19
Fev
10

Memorial do Convento, capítulo XI

O éter e as vontades

O capítulo XI inicia-se com o regresso do padre Bartolomeu Lourenço da Holanda, onde esteve para descobrir o segredo do éter, para poder fazer voar a sua passarola.

Depois de três anos fora, voltou então a Portugal com o objectivo de regressar a Coimbra para aprofundar os seus estudos mas antes disso realizou duas paragens. Primeiro, dirigiu-se à Quinta de S. Sebastião da Pedreira para ver como se encontrava a sua passarola. A abegoaria encontrava-se um pouco abandonada, os instrumentos estavam espalhados pelo chão, pardais voavam no seu interior, os ferros encontravam-se enferrujados, eram várias as pegadas no chão; no entanto,  a disposição da enxerga mostrava que alguém lá tinha dormido O padre pôde então comprovar que Baltasar lá tinha ido, apesar de não tantas vezes como lhe pedira.
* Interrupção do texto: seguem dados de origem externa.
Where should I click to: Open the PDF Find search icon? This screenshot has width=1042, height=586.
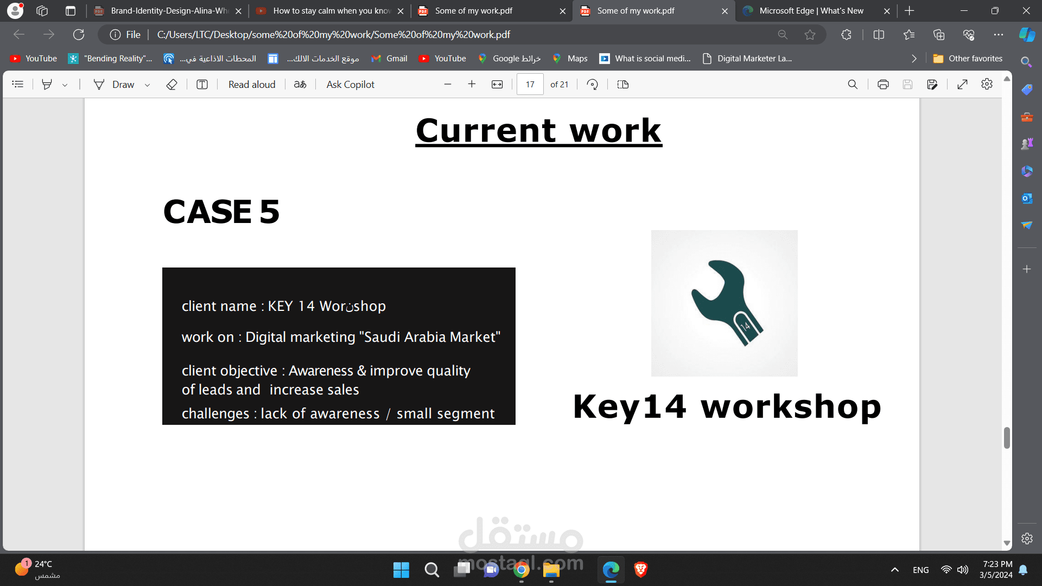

Em segundo lugar, o padre decidiu passar por Mafra para visitar Baltasar e Blimunda. Quando lá chegou deparou-se com centenas de homens a correrem de um lado para o outro e com inúmeras explosões de pólvora que indicavam a construção do convento. Depois de perguntar ao pároco Francisco Gonçalves – na casa do qual iria ficar hospedado pela noite – onde vivia Sete-Sóis, dirigiu-se para a casa deste, onde, sem bater à porta, foi logo recebido por Blimunda. Quando já estão os três, o padre pede-lhes então para se encontrarem na manhã seguinte uma hora antes do sol nascer.

Como combinado, no dia seguinte encontram-se, e Bartolomeu conta o que aprendeu: o éter consiste na vontade dos vivos e tem o aspecto de uma nuvem fechada sobre a boca do estômago. Pede a Blimunda para ver a vontade dentro das pessoas e dá-lhe uma garrafa com uma pastilha de âmbar no fundo para esta as recolher. De seguida diz-lhes que, a devido tempo, iriam receber notícias para voltarem a Lisboa Fica então Blimunda incumbida de recolher as vontades e Baltasar da construção da passarola.

Feitos estes pedidos, o padre Bartolomeu ruma a Coimbra montado na sua mula.